2 Replies Latest reply on Dec 3, 2008 2:01 PM by mazz

    failed tx never expires

    mazz

      I think there is a problem with tx recovery expiration.

      I have a JBossAS 4.2.1 server that has been running for about a week. Early on I had a database failure but the database is fine now and has been for days. This server does NOT have XA recovery fully configured (I know, I know - but don't get me started on that topic :) - so it got the infamous "Could not find new XAResource to use for recovering non-serializable XAResource" error. But! It's getting this error for days - it is never expiring.

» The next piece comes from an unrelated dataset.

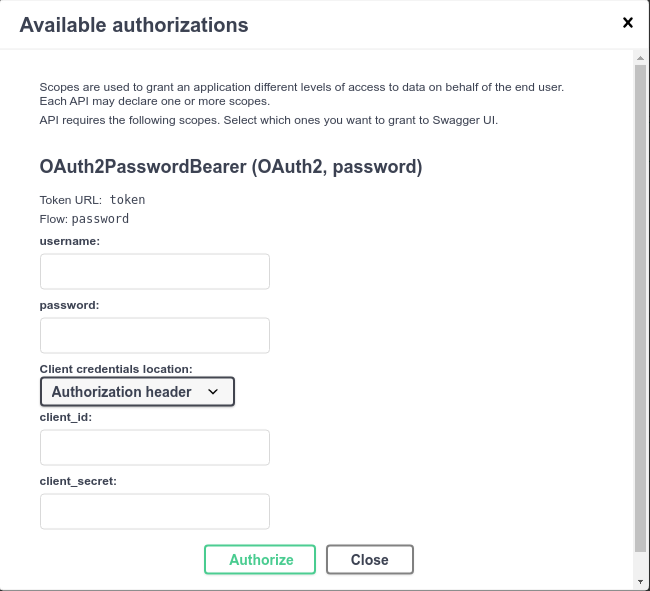Viewport: 650px width, 591px height.
Task: Focus the client_secret input box
Action: pos(155,512)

      I looked in the logs, and I get this error message about every 2 minutes for days and days - below I copied the first log message and the last one I got (which is up to the time I started writing this forum post) - look at the timestamps of the logs and notice the tx UID is the same:

      The first one:

      2008-11-25 13:39:26,686 WARN [com.arjuna.ats.jta.logging.loggerI18N] [com.arjuna.ats.internal.jta.resources.arjunacore.norecoveryxa] [com.arjuna.ats.internal.jta.resources.arjunacore.norecoveryxa]
      Could not find new XAResource to use for recovering non-serializable
      XAResource < 131075, 29, 27, 1-a1058dc:d7e4:492c2eb9:18a68a1058dc:d7e4:492c2eb9:18cce^@...>


      The latest one (and it's still repeating as I type):
      2008-12-01 23:36:17,100 WARN [com.arjuna.ats.jta.logging.loggerI18N] [com.arjuna.ats.internal.jta.resources.arjunacore.norecoveryxa]
      [com.arjuna.ats.internal.jta.resources.arjunacore.norecoveryxa]
      Could not find new XAResource to use for recovering non-serializable
      XAResource < 131075, 29, 27, 1-a1058dc:d7e4:492c2eb9:18a68a1058dc:d7e4:492c2eb9:18cce^@...>


      As I said, this message appears tons of times, this is just the first and last time (and its still going). For 6 days straight and counting.

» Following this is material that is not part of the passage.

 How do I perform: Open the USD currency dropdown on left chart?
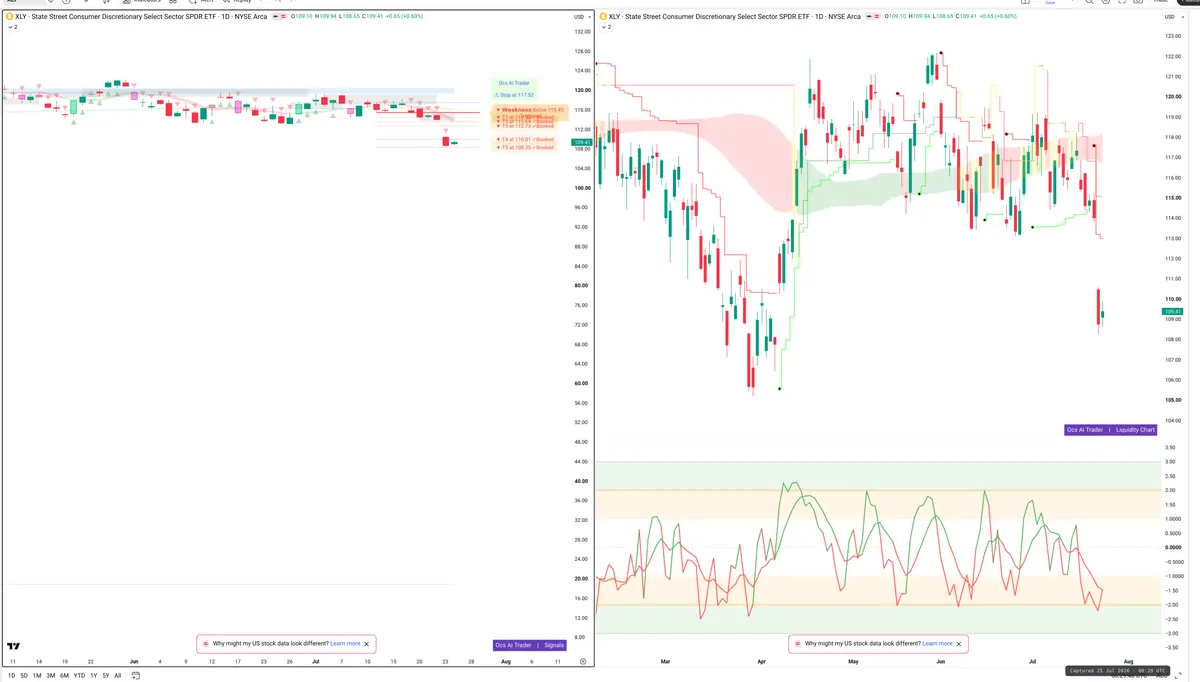[580, 16]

      Now, I thought JBossTM would expire tx's that cannot recover after 12 hours - controlled by this configuration (this is taken directly out of my jbossjta-properties.xml from this server):

      <!--
       Interval, in hours, between running the expiry scanners.
       This can be quite long. The absolute value determines the interval -
       if the value is negative, the scan will NOT be run until after one
       interval has elapsed. If positive the first scan will be immediately
       after startup. Zero will prevent any scanning.
       Default = 12 = run immediately, then every 12 hours.
       -->
       <property
       name="com.arjuna.ats.arjuna.recovery.expiryScanInterval" value="12"/>
       <!--
       Age, in hours, for removal of transaction status manager item.
       This should be longer than any ts-using process will remain running.
       Zero = Never removed. Default is 12.
       -->
       <property
       name="com.arjuna.ats.arjuna.recovery.transactionStatusManagerExpiryTime" value="12"/>


      My question is - why doesn't this expire? As it stands, I don't think this server will ever come out of its funk - even a restart won't help because I assume the tx-object-store has this tx persisted and will just start back up trying (and failing) to recover. I would have to kill the server and manually delete the tx-object-store directory.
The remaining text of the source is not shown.